Friday, August 12, 2005

Hydrocodone and Beans

It’s Friday and there’s no better way to start the weekend than by scoring a bottle of 750 mg Hydrocodone from a local 24 hours pharmacy. And then it dawns on me. I’ve been steadily using drugs and drinking alcohol for a decade. I’ve recently turned 27 and here I am relieved that my PCP authorized my prescription early. To be honest, I’ve quit all the hard shit. There’s no way I could drop X or do a fat rail the night before work. Instead, I’ve been drinking a lot and it’s sad to say, I am an alcoholic and drug addict.

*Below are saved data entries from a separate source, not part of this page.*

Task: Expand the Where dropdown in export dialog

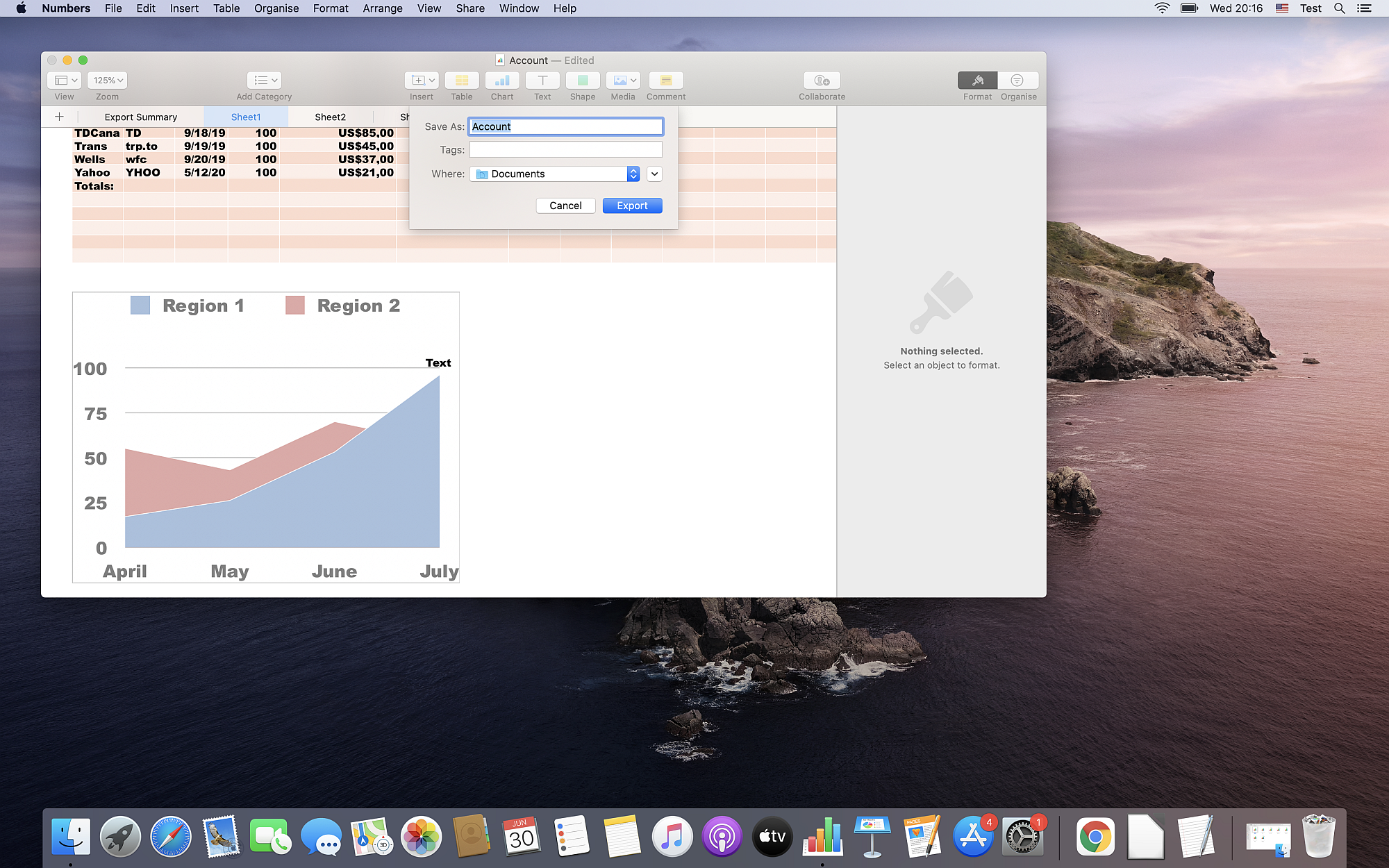Action: pyautogui.click(x=654, y=174)
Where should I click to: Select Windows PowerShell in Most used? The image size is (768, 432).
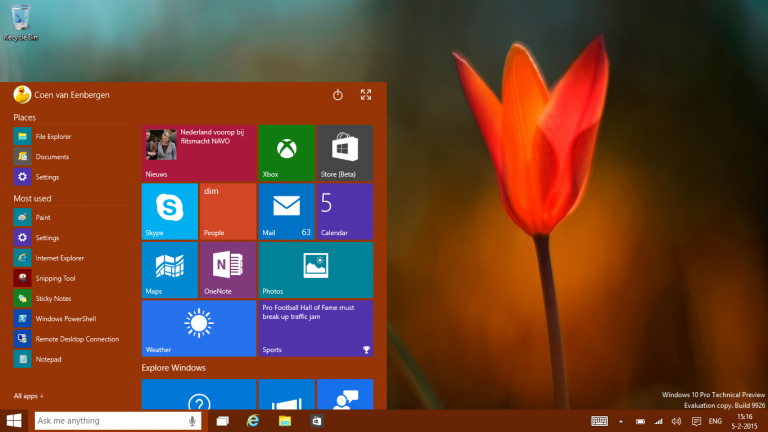pos(65,319)
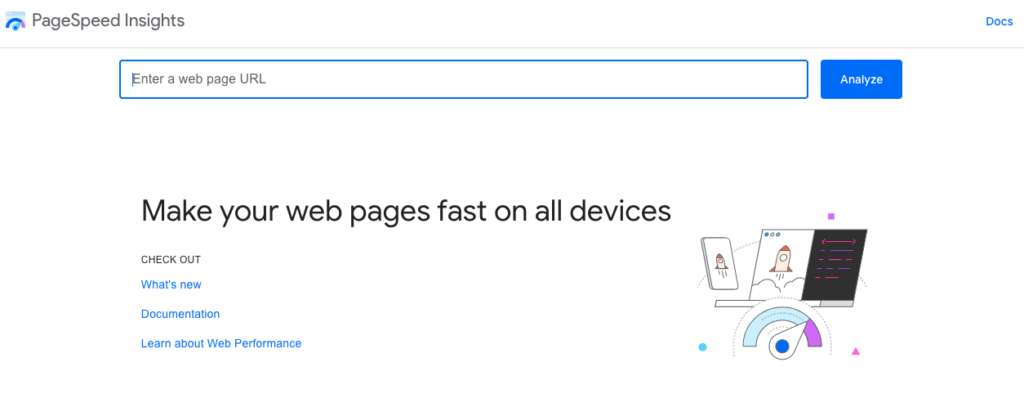Click the small purple square decoration
Viewport: 1024px width, 398px height.
[x=831, y=216]
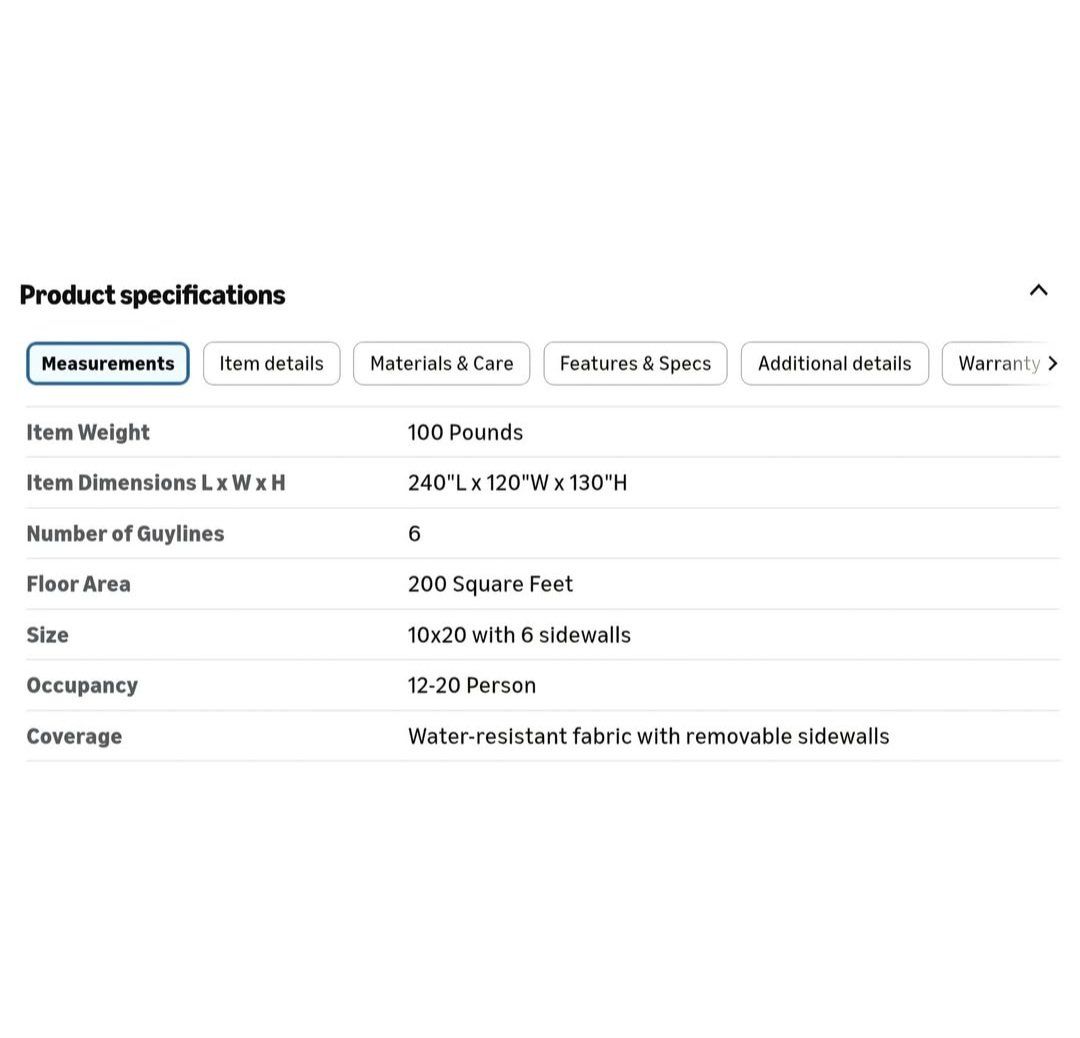Viewport: 1080px width, 1038px height.
Task: Click the Coverage row label
Action: pyautogui.click(x=74, y=736)
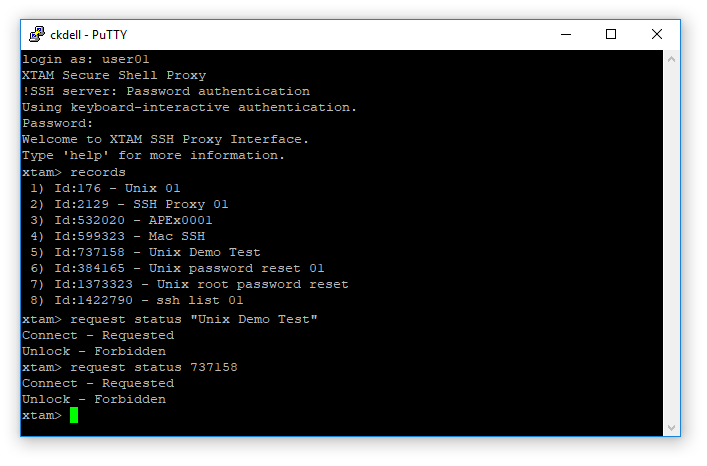This screenshot has height=466, width=707.
Task: Click the scrollbar down arrow
Action: click(672, 428)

So, a couple of days ago I went to the Barnes & Nobles and bought A Million Little Pieces, a memoir by James Frey that recounts his six weeks in rehab. And if there was anyone who was fucked up, it was Frey. Luckily, I didn’t have to have my teeth knocked out for me to realize that my life is shit. The thing I like about this book, unlike others about addiction (including Jim Carroll’s Basketball Diaries,) is that it tells the truth. And according to the narrator, “. . .if I am remembered at all. Remember the truth. It is all that matters.” It is a brutal account of the bullshit one deals with in rehab, the unique individuals one encounters and the rattling of detoxification.

As supplemental material, I also bought my first self-help book entitled Sober for Good, written by Anne M. Fletcher. It’s a book geared to those who want to get sober without AA. It’s embarrassing but the book has made me ask a lot of important questions and I guess that’s a start. Junot Diaz once warned me, “Be VERY AWARE of your audience when you launch into these upsets.” But perhaps this is what I need to get clean, a public announcement of my decay.

I’m also reading a wonderful anthology of poetry called Last Call: Poems on Alcoholism, Addiction, & Deliverance. In this collection there is a wonderful poem by Jeffrey McDaniel entitled The Multiple Floor. The last three couplets are what get me:

In Tompkins Square, a fiend ties his arm
with Christmas lights and plugs his only tree.

Panic spreads its hideous cream over the cheeks
of a statute, and I use to be that statue

I hoist a pale vowel up the throat’s pole,
wave it in surrender over the body.


I guess I’ve always thought I was capable of being a certain type of individual; the one who looks forward, inhabiting the future, no longer a shadow but a new-born entering light.